Richard Pryor ... Here and Now (Richard Pryor, 1983)
Pryor's final concert film, shot in New Orleans in front of a rowdy, heckling audience, some of whom are skeptical of his professed sobriety ("Bullshit!" one audience member yells when he mentions that fact), was directed by Pryor himself, self-consciously affirming his status as a great comedian. The film begins with a series of audience testimonials on how funny Pryor is, as well as Pryor himself speaking about how important his audience is to him, and his continuing efforts to remain sober. A visibly nervous Pryor is introduced by an on-stage announcer as "the two most beautiful words in the world of comedy ... Richard Pryor!" This effort to convince us of Pryor's greatness seemingly betrays a lack of confidence, which may have been a byproduct of performing while not under the influence. It's not needed, because Pryor is funny as ever here, riffing on now-familiar subjects such as dealing with coming home blind drunk, his travels in Africa, and dating black women and white women. His sobriety is also a potent source of humor, as he comes to the realization of the unattractiveness of the women he slept with while being high, as well as his discovery that he is not as well-endowed as he thought. Pryor includes a portrait of a neighborhood junkie remembered from his childhood that turns into a chilling dramatic monologue depicting him shooting smack and eventually dying. At times even more nakedly confessional than Live on the Sunset Strip, Here and Now showcases Pryor's lightning-quick wit and talent for instant improvisation; his exchange with a live crab onstage is a particular highlight.

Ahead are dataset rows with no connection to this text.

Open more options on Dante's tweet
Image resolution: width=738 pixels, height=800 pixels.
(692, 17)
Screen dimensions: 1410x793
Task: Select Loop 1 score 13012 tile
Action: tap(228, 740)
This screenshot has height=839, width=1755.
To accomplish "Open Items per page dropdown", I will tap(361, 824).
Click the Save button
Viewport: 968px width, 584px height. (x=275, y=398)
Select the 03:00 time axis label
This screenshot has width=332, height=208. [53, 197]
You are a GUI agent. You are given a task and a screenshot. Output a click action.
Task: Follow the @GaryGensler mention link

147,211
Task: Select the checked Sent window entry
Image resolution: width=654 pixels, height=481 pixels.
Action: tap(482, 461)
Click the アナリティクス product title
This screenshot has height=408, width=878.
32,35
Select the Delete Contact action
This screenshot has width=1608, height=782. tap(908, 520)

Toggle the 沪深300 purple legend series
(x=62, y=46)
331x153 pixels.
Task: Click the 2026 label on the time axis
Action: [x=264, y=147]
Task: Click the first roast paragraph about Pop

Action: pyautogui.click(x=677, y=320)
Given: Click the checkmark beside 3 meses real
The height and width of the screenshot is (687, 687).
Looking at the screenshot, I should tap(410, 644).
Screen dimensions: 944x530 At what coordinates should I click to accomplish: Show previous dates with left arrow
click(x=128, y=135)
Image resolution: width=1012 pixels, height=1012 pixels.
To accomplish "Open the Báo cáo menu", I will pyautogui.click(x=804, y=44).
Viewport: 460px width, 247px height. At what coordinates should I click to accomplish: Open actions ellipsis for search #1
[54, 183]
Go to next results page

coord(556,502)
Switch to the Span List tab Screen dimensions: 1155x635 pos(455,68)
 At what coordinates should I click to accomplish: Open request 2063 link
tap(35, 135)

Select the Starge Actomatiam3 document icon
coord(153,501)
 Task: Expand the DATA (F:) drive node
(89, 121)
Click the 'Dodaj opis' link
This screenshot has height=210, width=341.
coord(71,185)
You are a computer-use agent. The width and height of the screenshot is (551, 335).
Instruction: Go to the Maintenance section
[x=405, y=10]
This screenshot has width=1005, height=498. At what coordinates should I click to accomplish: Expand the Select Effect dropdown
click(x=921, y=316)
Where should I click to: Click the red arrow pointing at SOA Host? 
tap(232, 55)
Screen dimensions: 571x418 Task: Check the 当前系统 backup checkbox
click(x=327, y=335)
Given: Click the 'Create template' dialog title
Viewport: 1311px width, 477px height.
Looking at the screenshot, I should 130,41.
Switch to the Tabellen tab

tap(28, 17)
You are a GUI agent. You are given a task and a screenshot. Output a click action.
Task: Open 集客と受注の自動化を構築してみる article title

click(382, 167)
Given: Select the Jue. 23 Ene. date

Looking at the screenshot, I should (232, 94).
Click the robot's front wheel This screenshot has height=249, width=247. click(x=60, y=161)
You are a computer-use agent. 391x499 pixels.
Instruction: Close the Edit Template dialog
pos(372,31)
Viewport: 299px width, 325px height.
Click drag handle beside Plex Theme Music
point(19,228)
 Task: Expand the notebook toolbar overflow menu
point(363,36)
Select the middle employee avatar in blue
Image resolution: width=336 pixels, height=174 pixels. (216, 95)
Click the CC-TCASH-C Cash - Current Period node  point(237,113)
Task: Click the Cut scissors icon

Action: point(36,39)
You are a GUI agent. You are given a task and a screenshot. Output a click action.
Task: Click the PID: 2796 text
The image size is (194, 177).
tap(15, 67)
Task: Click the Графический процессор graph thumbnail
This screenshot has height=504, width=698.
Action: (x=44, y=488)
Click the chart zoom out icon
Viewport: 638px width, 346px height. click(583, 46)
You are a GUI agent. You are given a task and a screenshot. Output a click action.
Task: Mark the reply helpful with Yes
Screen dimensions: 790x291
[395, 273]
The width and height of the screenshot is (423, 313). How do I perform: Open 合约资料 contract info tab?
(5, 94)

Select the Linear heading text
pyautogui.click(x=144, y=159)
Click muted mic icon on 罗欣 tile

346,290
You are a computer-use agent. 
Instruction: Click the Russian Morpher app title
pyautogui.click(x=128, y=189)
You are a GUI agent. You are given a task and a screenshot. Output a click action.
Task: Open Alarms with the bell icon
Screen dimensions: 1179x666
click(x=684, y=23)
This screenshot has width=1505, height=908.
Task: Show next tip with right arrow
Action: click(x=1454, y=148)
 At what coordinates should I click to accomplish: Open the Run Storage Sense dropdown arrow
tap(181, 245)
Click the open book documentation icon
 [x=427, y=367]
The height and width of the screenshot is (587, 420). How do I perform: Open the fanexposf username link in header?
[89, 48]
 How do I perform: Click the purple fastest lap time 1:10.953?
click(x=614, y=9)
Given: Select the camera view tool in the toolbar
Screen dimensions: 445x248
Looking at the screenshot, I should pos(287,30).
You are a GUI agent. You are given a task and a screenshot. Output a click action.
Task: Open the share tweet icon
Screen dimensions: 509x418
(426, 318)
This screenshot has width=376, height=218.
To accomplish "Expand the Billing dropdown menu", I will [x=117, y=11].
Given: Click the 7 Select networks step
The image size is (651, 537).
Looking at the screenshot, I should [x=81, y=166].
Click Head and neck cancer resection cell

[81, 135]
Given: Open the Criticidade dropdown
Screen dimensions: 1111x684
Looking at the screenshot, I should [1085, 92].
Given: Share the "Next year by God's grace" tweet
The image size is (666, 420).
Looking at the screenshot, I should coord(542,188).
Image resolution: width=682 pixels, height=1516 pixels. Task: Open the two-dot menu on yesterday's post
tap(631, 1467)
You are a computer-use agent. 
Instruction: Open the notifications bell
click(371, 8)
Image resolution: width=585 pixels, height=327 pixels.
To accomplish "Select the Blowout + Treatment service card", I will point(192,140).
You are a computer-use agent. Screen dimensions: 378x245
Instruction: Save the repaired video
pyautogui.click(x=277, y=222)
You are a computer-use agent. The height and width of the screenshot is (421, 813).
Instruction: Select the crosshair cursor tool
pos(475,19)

(Feb. 21, 5:30pm and 9:45pm)
Jo Jo Dancer, Your Life is Calling (Richard Pryor, 1986)
The first and only dramatic feature Pryor ever directed was clearly autobiographical, but he claimed it not to be such, perhaps as attempted insulation against accusations of narcissistic self-indulgence. Nevertheless, art potently imitates life in what could be said to be Pryor's version of All That Jazz, as famous comic Jo Jo Dancer (Pryor), goes through a near-death trip through his entire life, with an alter ego (Pryor again) guiding him and attempting to reverse his self-destructive trajectory. Jo Jo Dancer was filmed in actual locations in Pryor's hometown of Peoria, Illinois and in Los Angeles, where many well-known incidents in Pryor's autobiography took place. This film was released to mixed-to-negative reviews and meager box office, but despite its flaws, including some awkward transitions between scenes as well as its too-abrupt happy ending, Jo Jo Dancer is a remarkably well-made (with nice photography by DP John A. Alonzo), fascinating and obviously intensely personal portrait of an artist's formation. Pryor's own performance is often quite riveting, and he visually embellishes stories familiar from his standup comedy: holding up mob guys to get his owed pay (here while bizarrely in full stripper drag); growing up in a family-owned whorehouse; and most frighteningly, severely burning himself in the freebasing incident, here depicted as a suicide attempt. It is a shame that the negative response to Jo Jo Dancer apparently convinced Pryor not to make another attempt at directing; he showed quite a talent at it, which under different circumstances (and a less tortured life experience) might have taken his career in an interesting new direction.